The rider took another long swallow while peering intently at the corner table from under his hat brim. “This town of yours have a law-dog?”
“We’ve got a marshal, but he’s taking a prisoner over to the county seat,” the bartender said. “Why? Do you need a tin star?”
“Just curious, is all,” the rider said. Gripping the bottle by the neck with his left hand, he walked to a table at the opposite corner from the cardplayers and straddled a chair with his back to the wall. No sooner did he sit down than one of the players stood and came over to his table.
“I thought I recognized you.”
The rider did not look up. “I recognized you, too.”
Without being invited, the cardplayer pulled out a chair. He wasn’t much more than an inch over five feet tall. Bushy eyebrows and glittering dark eyes lent him a sinister aspect. “It’s been a while, Crooked Nose.”
“Don’t call me that,” the rider said.
“Why the hell not? It’s what everyone else calls you. The newspapers. The law. Crooked Nose Neville Baine. The scourge of the cow towns. Isn’t that what they wrote about you after that shooting affray over to Salina?”
Baine set down the bottle. As he did, his other hand drifted under the table. “I won’t tell you again.”

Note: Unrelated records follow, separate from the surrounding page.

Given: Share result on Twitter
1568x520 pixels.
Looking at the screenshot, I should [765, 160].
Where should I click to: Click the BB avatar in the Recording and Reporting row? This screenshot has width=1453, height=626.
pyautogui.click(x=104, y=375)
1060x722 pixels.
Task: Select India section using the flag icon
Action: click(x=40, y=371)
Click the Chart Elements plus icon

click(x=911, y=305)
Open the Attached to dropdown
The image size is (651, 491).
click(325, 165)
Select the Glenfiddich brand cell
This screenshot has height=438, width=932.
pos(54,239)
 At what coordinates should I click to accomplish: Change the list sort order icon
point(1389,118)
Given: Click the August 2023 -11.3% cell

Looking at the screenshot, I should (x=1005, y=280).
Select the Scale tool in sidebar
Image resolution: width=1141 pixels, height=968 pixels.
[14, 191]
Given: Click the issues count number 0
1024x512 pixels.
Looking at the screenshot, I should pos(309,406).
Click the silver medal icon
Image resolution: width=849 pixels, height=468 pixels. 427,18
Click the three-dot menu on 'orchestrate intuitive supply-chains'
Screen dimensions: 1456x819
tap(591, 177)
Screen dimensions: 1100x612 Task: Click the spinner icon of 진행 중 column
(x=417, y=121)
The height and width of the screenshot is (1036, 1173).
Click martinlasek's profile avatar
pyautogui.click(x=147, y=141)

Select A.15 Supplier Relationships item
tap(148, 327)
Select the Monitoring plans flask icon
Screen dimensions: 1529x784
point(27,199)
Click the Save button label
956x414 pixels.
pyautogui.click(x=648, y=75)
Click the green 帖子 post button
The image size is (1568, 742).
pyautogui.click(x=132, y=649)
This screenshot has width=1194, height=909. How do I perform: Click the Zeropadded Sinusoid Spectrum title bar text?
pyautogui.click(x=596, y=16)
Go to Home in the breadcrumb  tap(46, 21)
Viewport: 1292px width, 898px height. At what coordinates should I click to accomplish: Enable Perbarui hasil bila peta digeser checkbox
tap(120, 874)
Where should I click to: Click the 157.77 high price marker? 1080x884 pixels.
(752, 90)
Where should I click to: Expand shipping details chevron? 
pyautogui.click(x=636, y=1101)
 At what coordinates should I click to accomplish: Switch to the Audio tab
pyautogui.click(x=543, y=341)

“I don’t see why you’re so prickly,” the cardplayer complained. “You have a bent nose. Me, I lost a toe once. I accidentally cut it off when I was chopping firewood. But you don’t hear me gripe. At least we still have our fingers and hair, which is more than Beanpole Charlie could say after the Blackfeet were done with him.”
“What I don’t savvy is why you are being so friendly, Stark. I have never been your favorite person and you have never been mine.”
Jesse Stark’s laugh was more like a growl. “Same old Baine. You always speak your piece and don’t care who you offend. But I reckon you can afford to be uppity, as many hombres as you have bucked out in gore.”
“Go away,” Baine said.
“What is gnawing at you? I pay you a compliment and you bristle like a cactus. You should be friendlier. In case you have forgotten, we are a lot alike, you and me.”
“You must be drunk.”
“I haven’t had a sip, believe it or not,” Stark replied. “I have to stay sober. Me and the boys have something special planned.” He glanced at the bartender, who was arranging bottles, then leaned across the table. “As for being alike, we both have a string of killings to our credit. Granted, your tally is higher, but it won’t always be. I have plans. Big plans. Before I’m done, I’ll be as famous as that other Jesse, Jesse James. Maybe more so.”
“You misjudge me.”
“Are you denying you have a string of shootings as long as my arm?” Stark snorted.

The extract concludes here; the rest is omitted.